What the task requires: Reproduce, exactly and only, the lines of the data that follows from the one containing "At what coordinates" down to the one containing "This screenshot has height=844, width=1857.", without pictures.

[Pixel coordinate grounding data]
= = = =

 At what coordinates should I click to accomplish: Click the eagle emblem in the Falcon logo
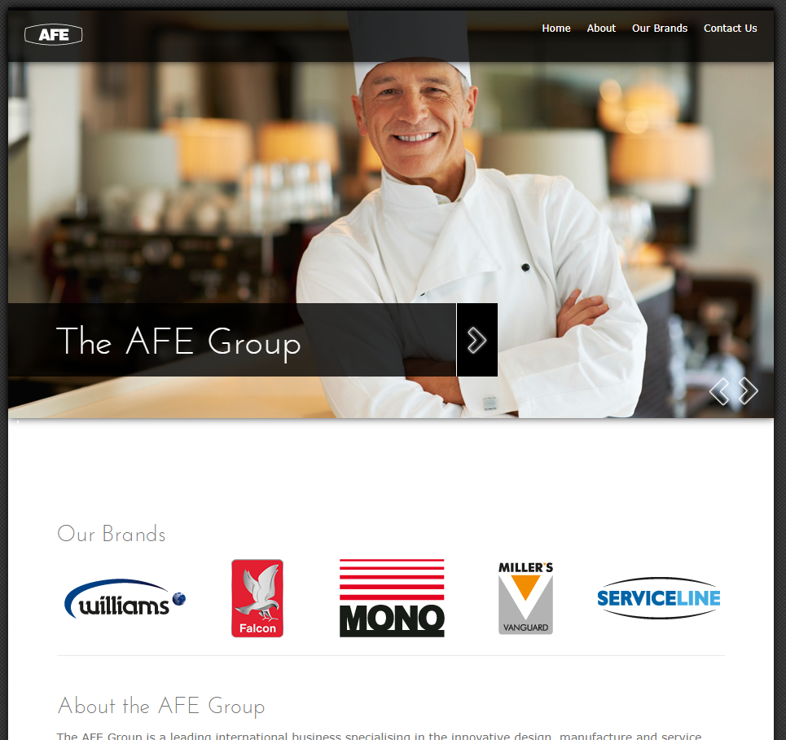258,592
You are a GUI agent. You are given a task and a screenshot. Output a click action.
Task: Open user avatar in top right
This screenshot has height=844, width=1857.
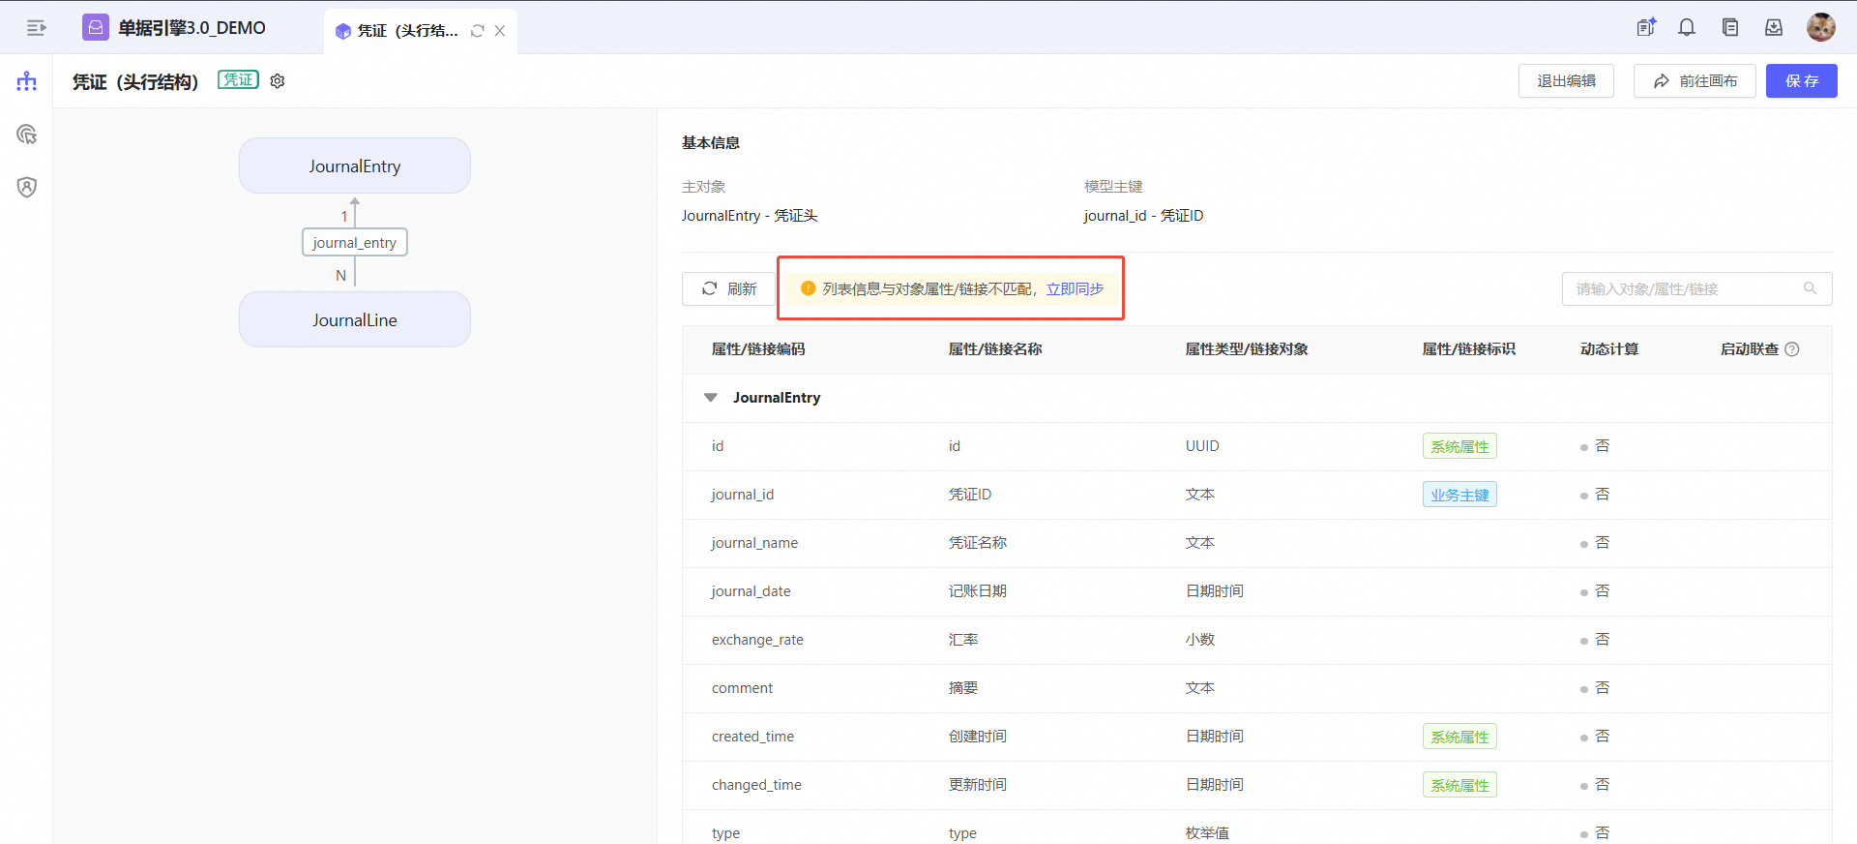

= = = =

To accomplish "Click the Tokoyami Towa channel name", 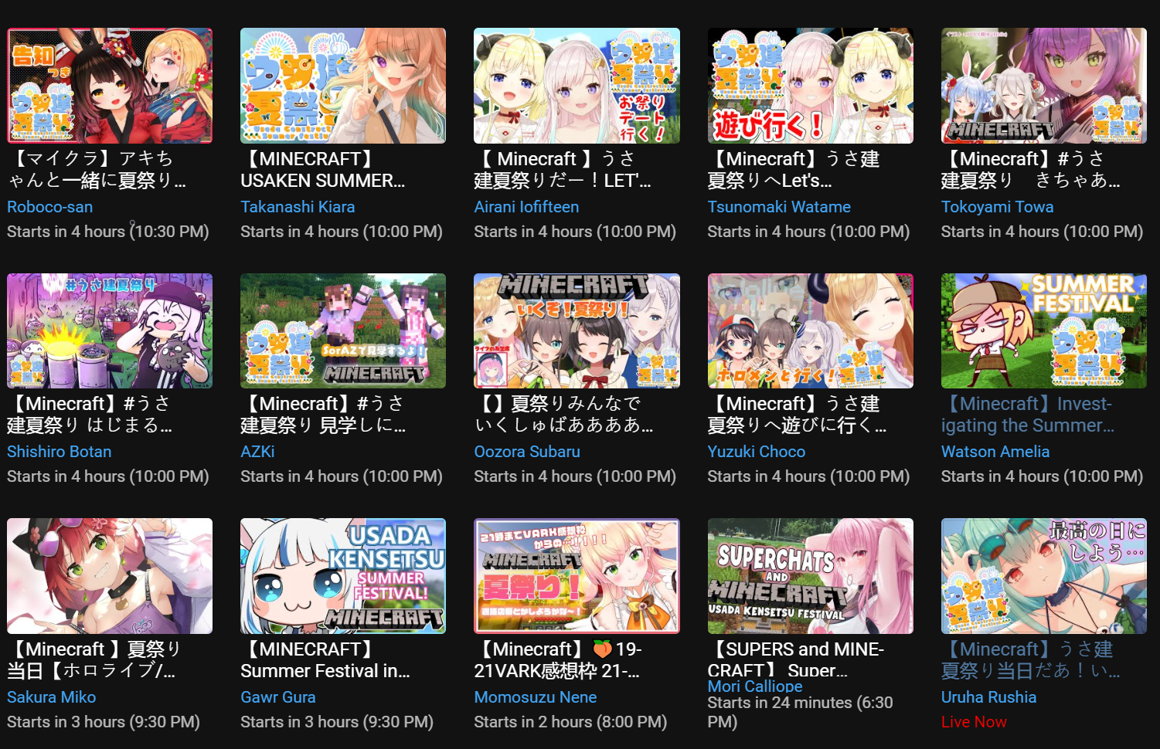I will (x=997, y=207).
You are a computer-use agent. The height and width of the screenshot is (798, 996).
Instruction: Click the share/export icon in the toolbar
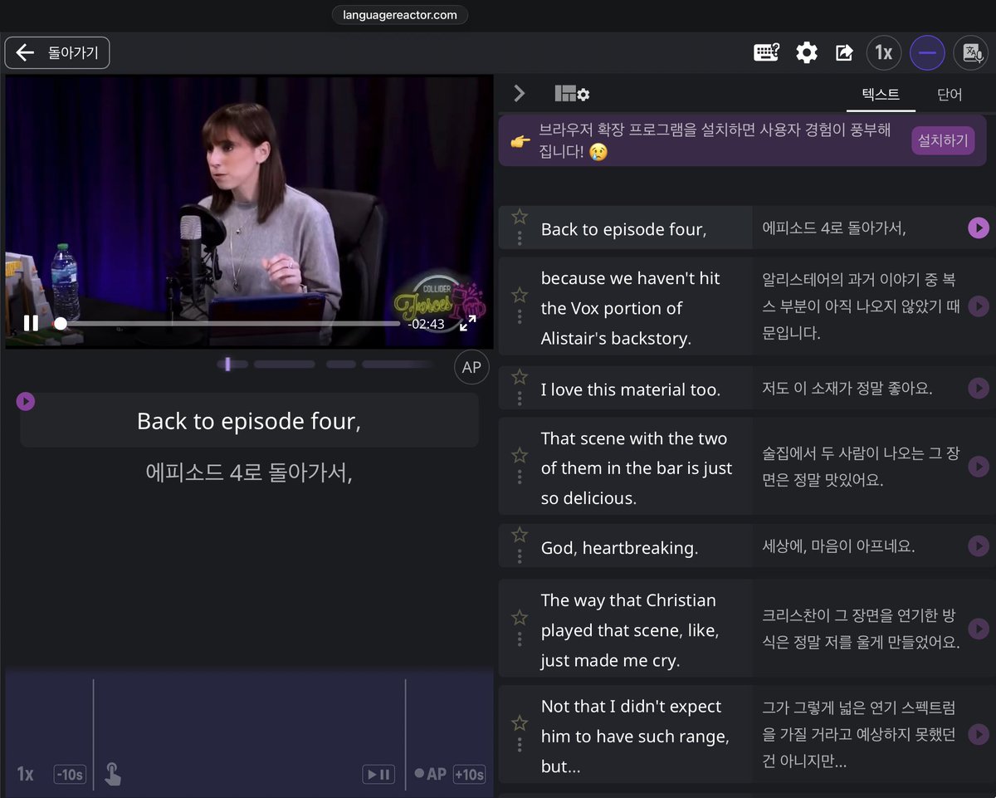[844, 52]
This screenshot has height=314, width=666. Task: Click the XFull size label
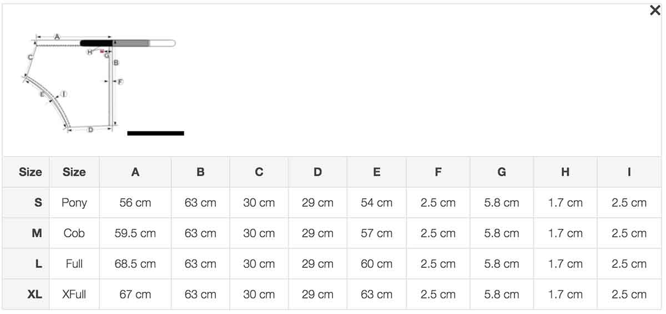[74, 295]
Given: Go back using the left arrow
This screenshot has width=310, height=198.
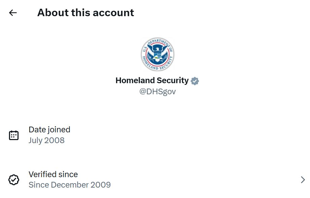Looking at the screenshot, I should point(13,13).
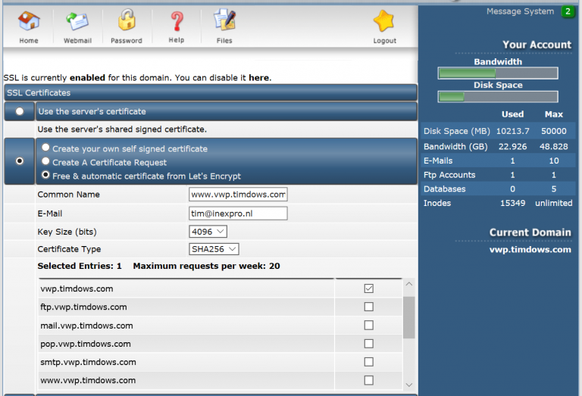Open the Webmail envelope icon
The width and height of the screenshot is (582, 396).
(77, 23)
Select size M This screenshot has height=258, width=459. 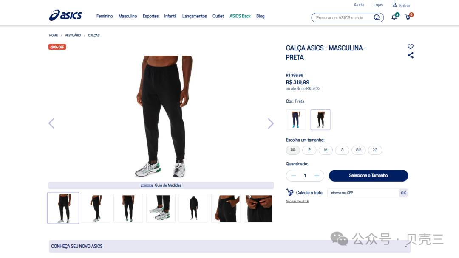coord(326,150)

= = = =

Response area:
 At what coordinates should I click to accomplish: Click the eagle emblem in the Falcon logo
258,592
You are a GUI agent. You are given a task and a screenshot. Output a click action.
Task: Open user avatar in top right
This screenshot has height=844, width=1857.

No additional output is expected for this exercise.